Before continuing execution, report:

    Brief context summary
    Task status breakdown
    Clear next action

Then continue immediately unless blocked.

A defined output contract does two things: it makes behavior predictable for the user, and it makes the skill testable. Which brings me to the last build-time practice.

Encode the contract as validators and ship eval fixtures

Because a skill is mostly text, it’s easy to let it rot. agent-session-resume fights that with CI validators that treat the skill’s structure as a spec: the description has to start with “Use when” and stay under 500 characters, the required section headings have to exist, every references/*.md has to be linked from SKILL.md and mention its platform.
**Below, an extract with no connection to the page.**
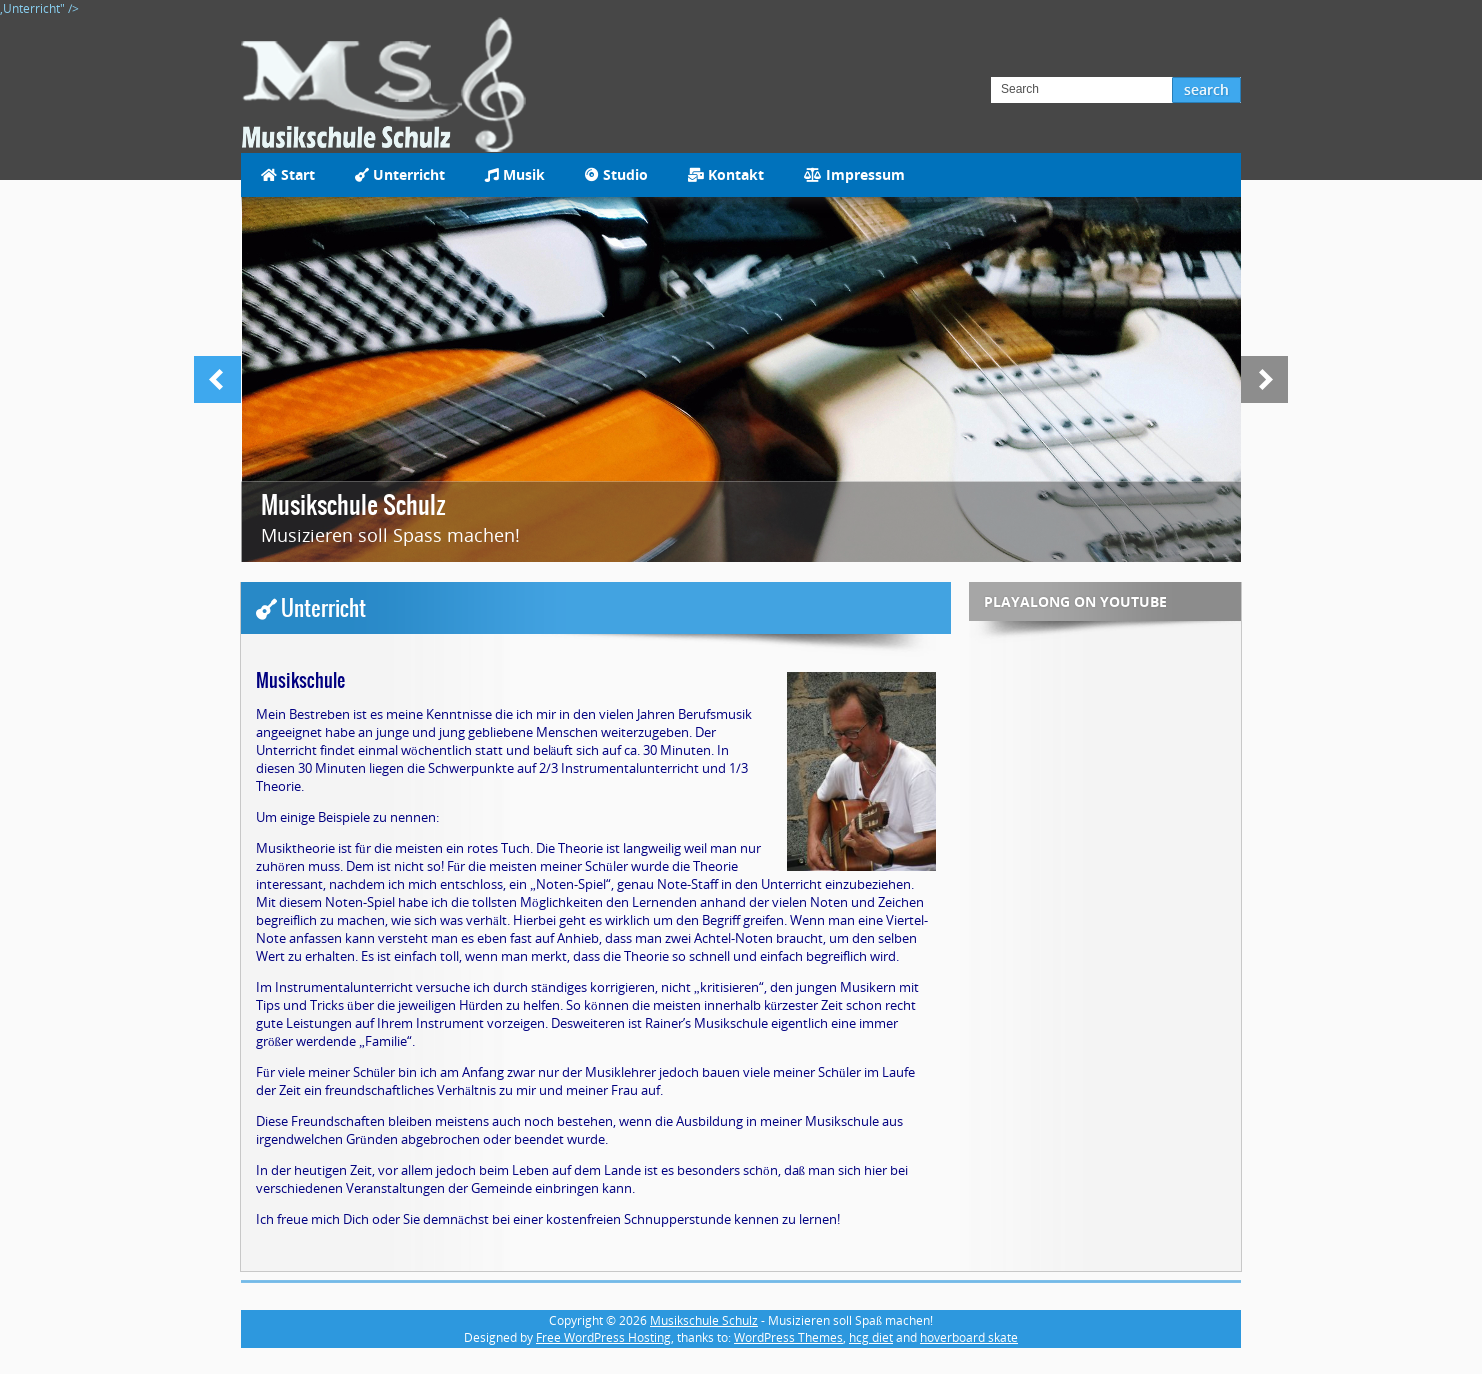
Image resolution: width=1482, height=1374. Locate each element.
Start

It also ships golden fixtures — realistic session material paired with an expected.md — and a trigger matrix with both should-trigger and should-not-trigger prompts. The negative cases (a fresh build, general debugging, a weather question) document where the skill should stay dormant, which is just as important as where it fires. The repo is honest that structural validation “does not prove model behavior by itself,” and includes a manual pressure-test prompt for the parts a script can’t check.

Don’t enable everything at once

The flip side of all this: every enabled skill spends context whether you use it or not.
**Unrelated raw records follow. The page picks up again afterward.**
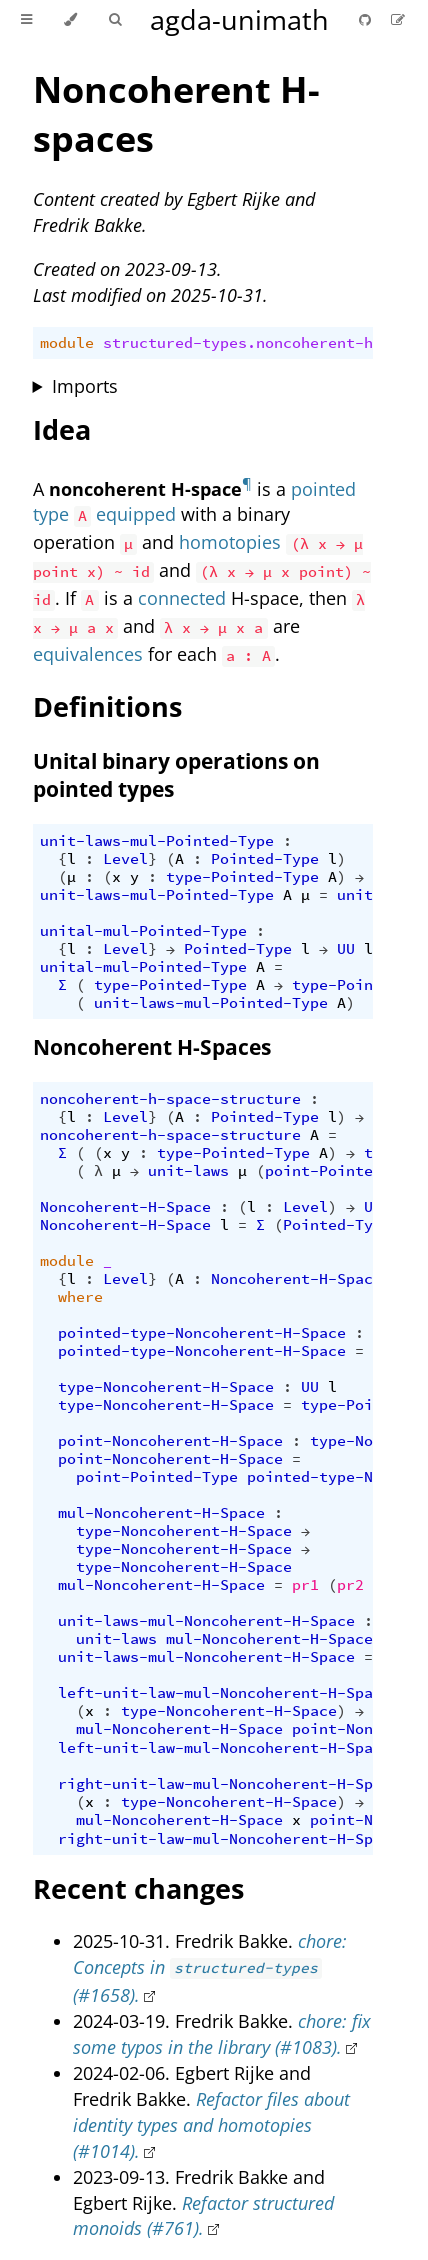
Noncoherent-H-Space (125, 1207)
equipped (136, 514)
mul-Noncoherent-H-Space (161, 1513)
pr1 (305, 1585)
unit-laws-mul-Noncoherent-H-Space (206, 1621)
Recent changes (138, 1888)
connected (182, 598)
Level (125, 859)
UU (346, 949)
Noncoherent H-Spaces (152, 1047)
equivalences (88, 654)
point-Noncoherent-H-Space (170, 1441)
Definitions (107, 706)
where (80, 1297)
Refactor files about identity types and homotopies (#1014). (211, 2125)
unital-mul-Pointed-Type (143, 931)
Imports (85, 386)
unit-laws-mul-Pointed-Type (157, 841)
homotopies (230, 542)
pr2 (350, 1585)
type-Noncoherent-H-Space (166, 1387)
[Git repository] (367, 19)
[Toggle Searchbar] (115, 20)
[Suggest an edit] (398, 19)
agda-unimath (239, 19)
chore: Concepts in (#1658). (210, 1968)
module (67, 343)
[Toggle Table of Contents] (26, 20)
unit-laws (188, 1171)
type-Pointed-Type (242, 877)
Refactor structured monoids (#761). (203, 2216)
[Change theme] (70, 20)
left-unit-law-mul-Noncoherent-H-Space (224, 1693)
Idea (62, 429)
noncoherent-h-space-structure (170, 1099)
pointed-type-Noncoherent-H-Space (202, 1333)
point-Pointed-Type (346, 1171)
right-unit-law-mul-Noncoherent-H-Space (229, 1784)
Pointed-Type (265, 859)
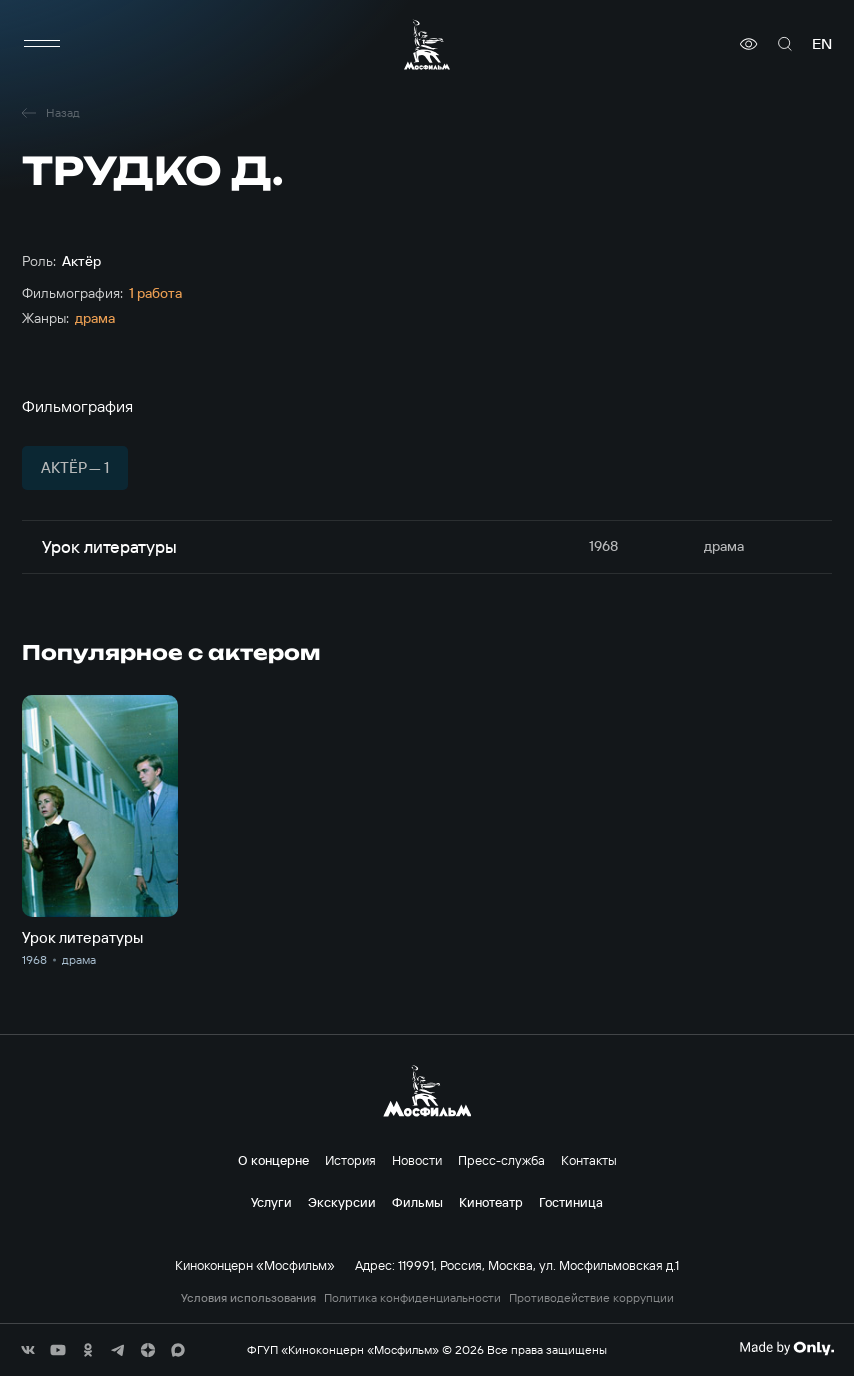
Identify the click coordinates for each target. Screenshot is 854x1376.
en (822, 44)
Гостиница (571, 1202)
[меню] (42, 44)
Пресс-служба (501, 1160)
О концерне (273, 1160)
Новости (417, 1160)
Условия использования (248, 1298)
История (350, 1160)
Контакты (589, 1160)
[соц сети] (28, 1350)
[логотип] (427, 44)
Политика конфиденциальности (412, 1298)
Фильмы (417, 1202)
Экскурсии (342, 1202)
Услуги (271, 1202)
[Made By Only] (786, 1348)
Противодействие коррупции (591, 1298)
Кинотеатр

Each skill’s description sits in the model’s context so it can decide when to activate. A handful is fine. A few dozen — plus a pile of MCP servers, each advertising its tools — and you’ve quietly handed a meaningful slice of the context window to a catalog the model is mostly scrolling past. The cost is real and it’s paid on every turn, before you’ve typed anything.

It also gets harder for the model to choose well. Twelve overlapping skills with fuzzy descriptions means more chances to fire the wrong one, or to fire one when none was needed. More options is not more capability past a point — it’s more noise and a higher trigger-error rate.

What I do now:

Enable skills per project, not globally. A homelab repo doesn’t need the docs PR generator loaded.
Treat MCP servers the same way. They’re often the bigger context cost, because each one can register many tools. Turn off the ones you’re not actively using.
Prune. If a skill hasn’t fired in weeks, disable it. You can always turn it back on.
Write descriptions that don’t overlap. Sharp, distinct “Use when” lines are partly a context-hygiene measure — they keep the model from agonizing over which of three similar skills to pick.

A lean set of well-described skills beats a sprawling library every time. The whole point of progressive disclosure inside a skill is to keep context cheap; enabling forty skills at once throws that away at the layer above.

Conclusion

To summarize the best practices:

Write the description as “Use when…” and pack in trigger synonyms.
Push deterministic work into scripts with a stable JSON contract; let the model do only the judgment.
Keep SKILL.md small; move long or volatile detail into references/ loaded on demand.
Spend real effort on “never” rules, especially around destructive actions, and treat repo state as ground truth.
Define an explicit output shape.
Validate the skill’s structure in CI and ship eval fixtures, including should-not-trigger cases.
Enable skills and MCP servers sparingly — every one you leave on is context you spend on every turn.